On Sat, Dec 30, 2023 at 8:08 PM highclass99 via discuss
<discuss@lists.mariadb.org> wrote:
> In the past when 2nd gen EPYC's were launching and beating Intel servers on most benchmarks, I visited a MariaDB conference and when I asked a senior MariaDB engineer, and asked whether he recommended AMD servers.
>
> At that time, he recommended Intel for MariaDB, because MariaDB had much more Intel testing equipment and was optimized for Intel.
>
> I am curious whether that is still the case, and whether MariaDB should be more optimized for Intel?
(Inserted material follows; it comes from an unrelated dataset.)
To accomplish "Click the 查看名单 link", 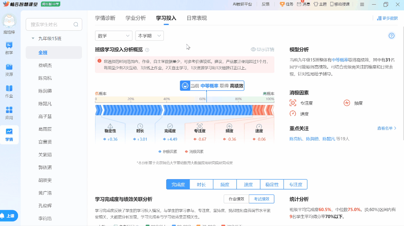I will coord(386,128).
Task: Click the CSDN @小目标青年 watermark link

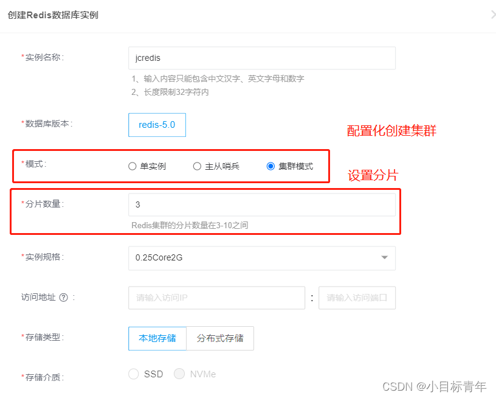Action: pyautogui.click(x=435, y=385)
For at least as long as I have been working for MariaDB (over 6
years), Intel supports the development of MariaDB both with hardware
resources (such as huge servers that are used for stress testing and
for running regular CI) and with dedicated performance testing. Off
the top of my head, I can name a couple of performance bugs that were
found by Intel employees:
https://jira.mariadb.org/browse/MDEV-28369 ibuf_bitmap_mutex is an
unnecessary contention point
https://jira.mariadb.org/browse/MDEV-31953 madvise(frame,
srv_page_size, MADV_FREE) is causing a performance regression
Neither of these is in any way specific to the x86-64 ISA or its
implementations.
I don’t know if AMD ever contributed anything to MariaDB. Some 20
years ago, they may have worked with MySQL Ab or Innobase Oy to solve
a problem that was reproduced on Opteron processors, which could have
been a bug in the InnoDB synchronization primitives.
While we try to be CPU agnostic (for example, there exist SIMD
implementations of the ISO 3309 CRC-32 as well as the CRC-32C for
multiple ISA extensions, be it the ARMv8 PMULL or the x86-64 PCLMUL or
the POWER VPMSUM), starting with MariaDB Server 10.6 we make use of
one x86-64 extension that might only be available on select Intel CPU
models:
2024-01-02 9:52:15 0 [Note] InnoDB: Using transactional memory
I am under the impression that AMD has not implemented the Intel
TSX-NI a.k.a. RTM extension (xbegin, xtest, xabort). Transactional
memory (called HTM) is also available on POWER v2.09 and s390x.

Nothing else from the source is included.